++++ Data extract
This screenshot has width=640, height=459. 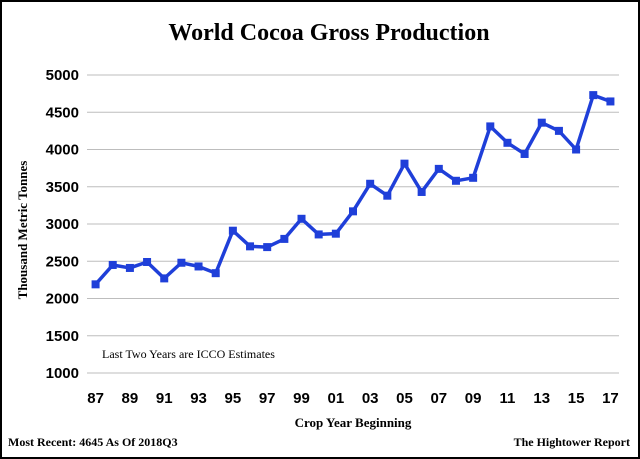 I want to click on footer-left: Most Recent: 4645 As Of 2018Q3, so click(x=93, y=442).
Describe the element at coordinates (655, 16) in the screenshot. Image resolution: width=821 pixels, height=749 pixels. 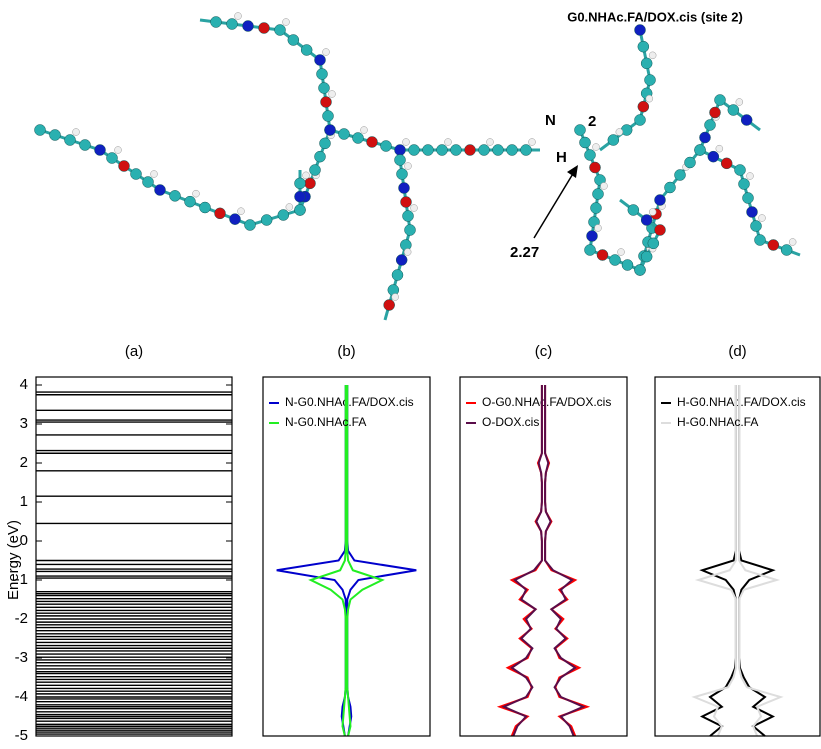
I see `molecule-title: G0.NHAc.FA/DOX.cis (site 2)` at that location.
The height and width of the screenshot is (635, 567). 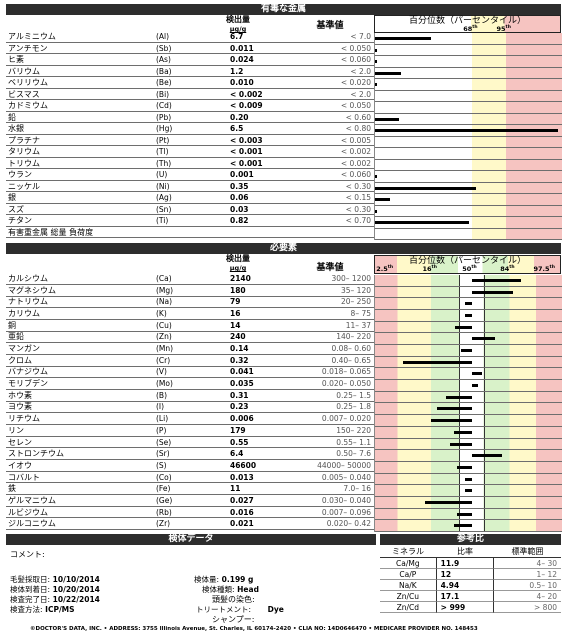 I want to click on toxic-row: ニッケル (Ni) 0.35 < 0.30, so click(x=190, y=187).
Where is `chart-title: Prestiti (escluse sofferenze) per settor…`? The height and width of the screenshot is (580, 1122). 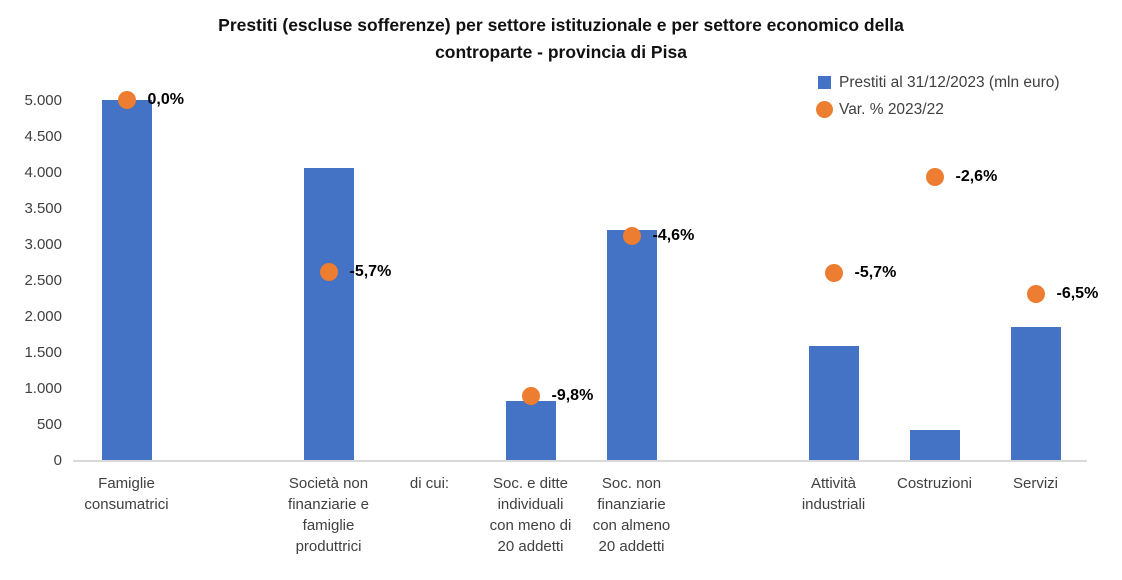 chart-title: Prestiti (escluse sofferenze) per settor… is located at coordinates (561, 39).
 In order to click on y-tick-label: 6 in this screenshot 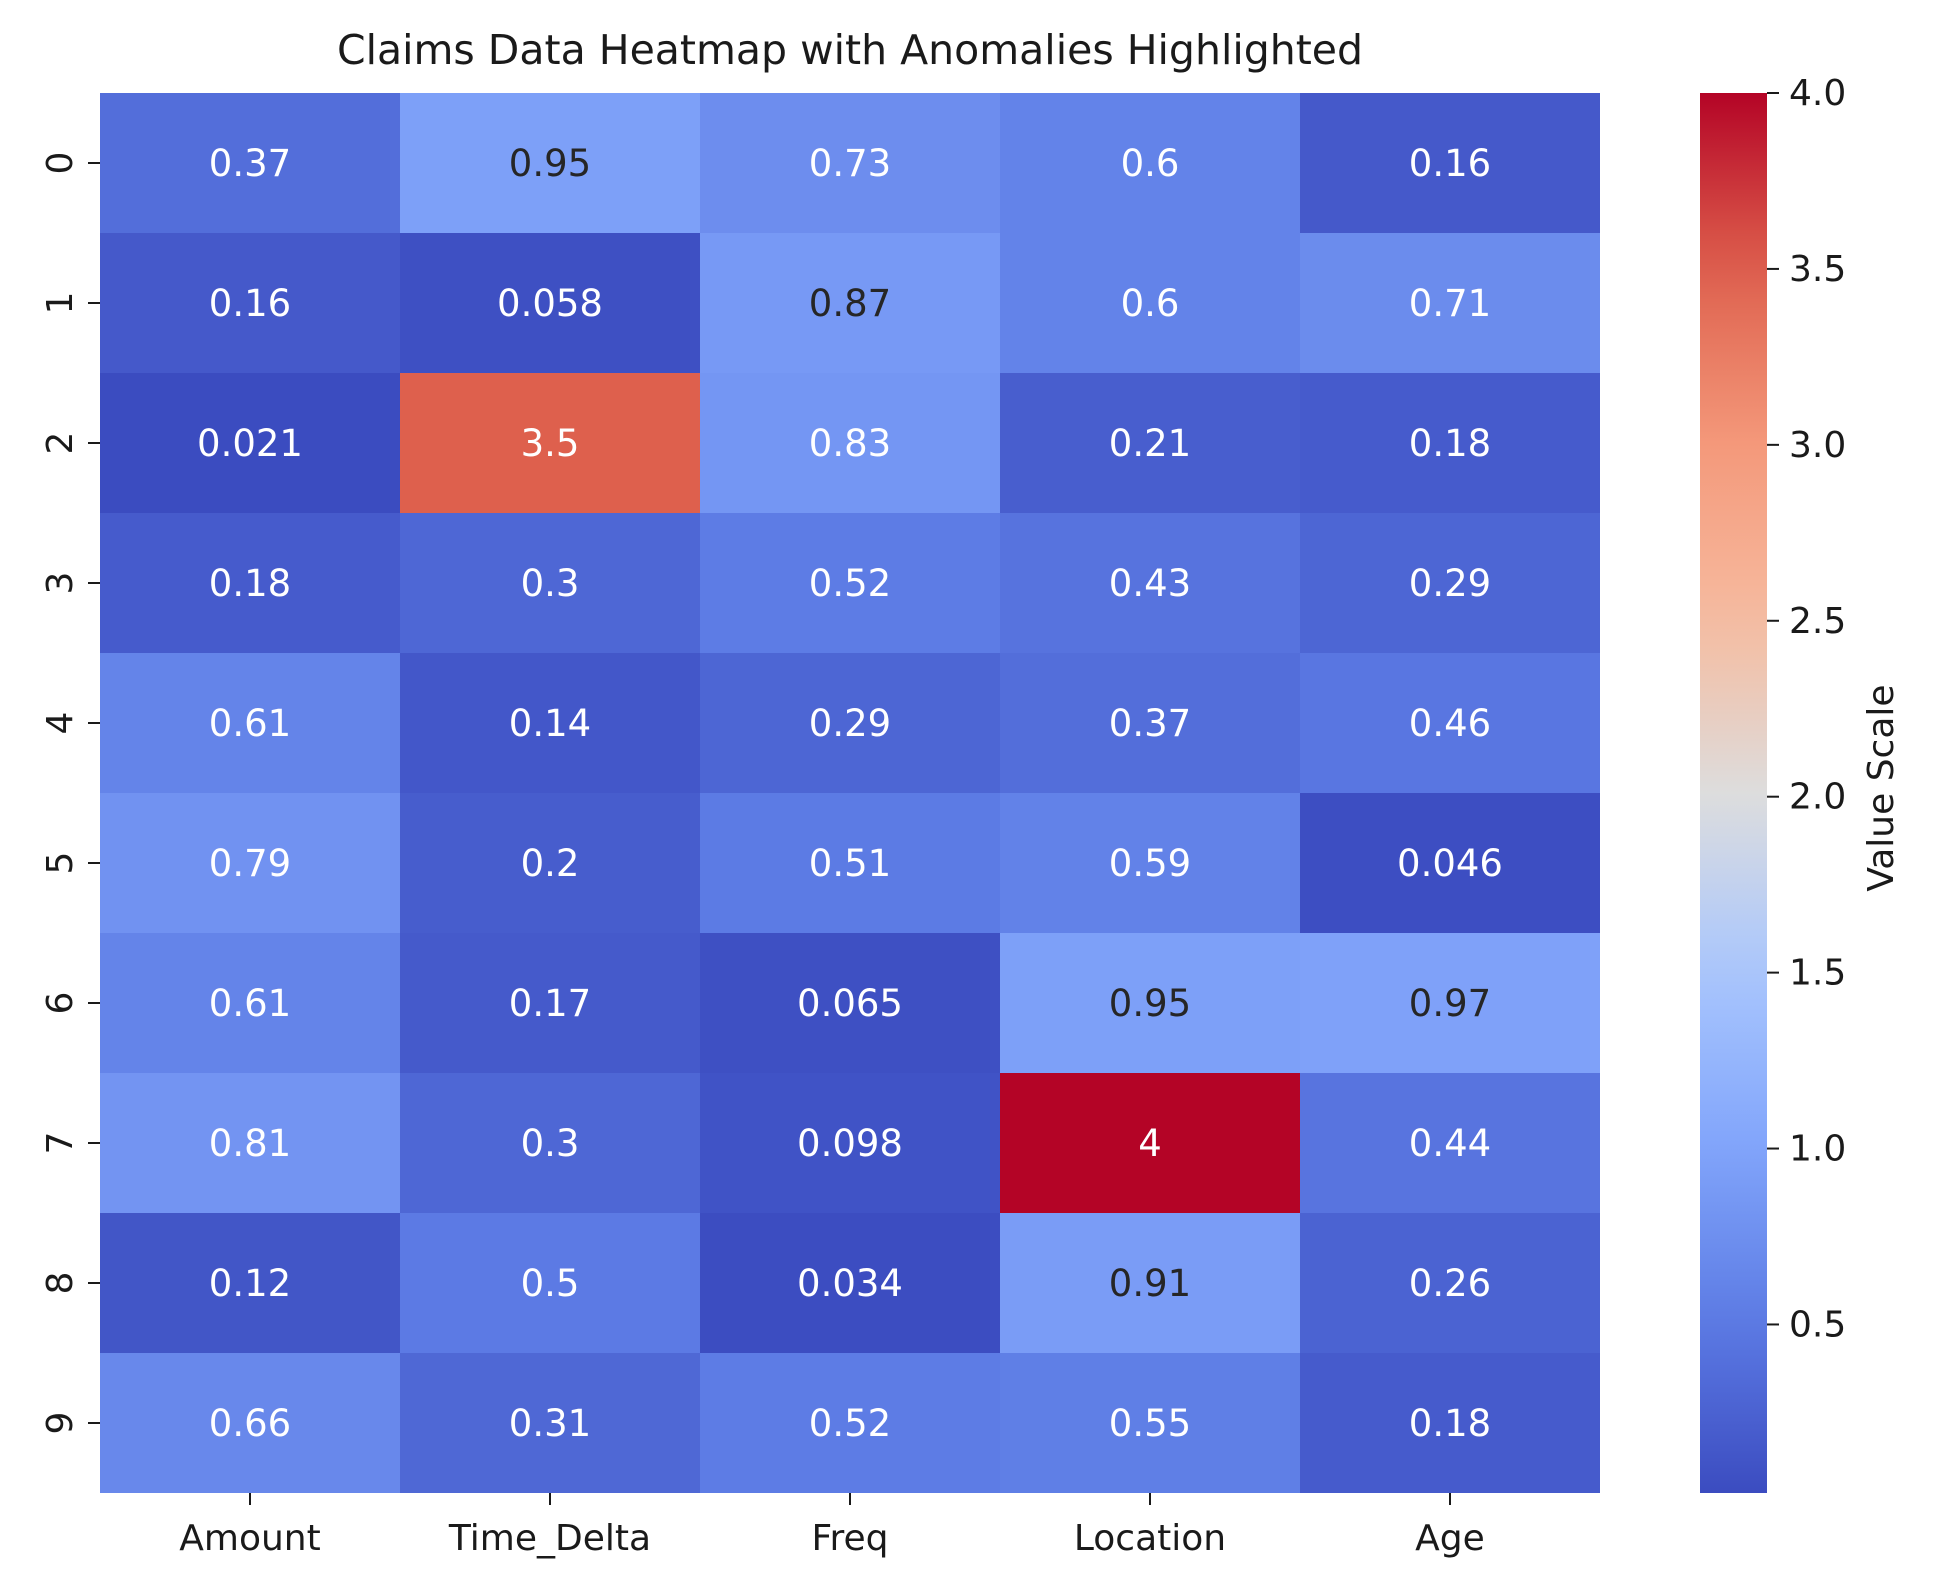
++++++++
## Task instructions:
Quote the part that begins with the line containing "Describe the element" and ends with the line containing "at that location.", both lines included. Leave the pictures out.

## Solution to the problem:
Describe the element at coordinates (655, 16) in the screenshot. Image resolution: width=821 pixels, height=749 pixels. 
I see `molecule-title: G0.NHAc.FA/DOX.cis (site 2)` at that location.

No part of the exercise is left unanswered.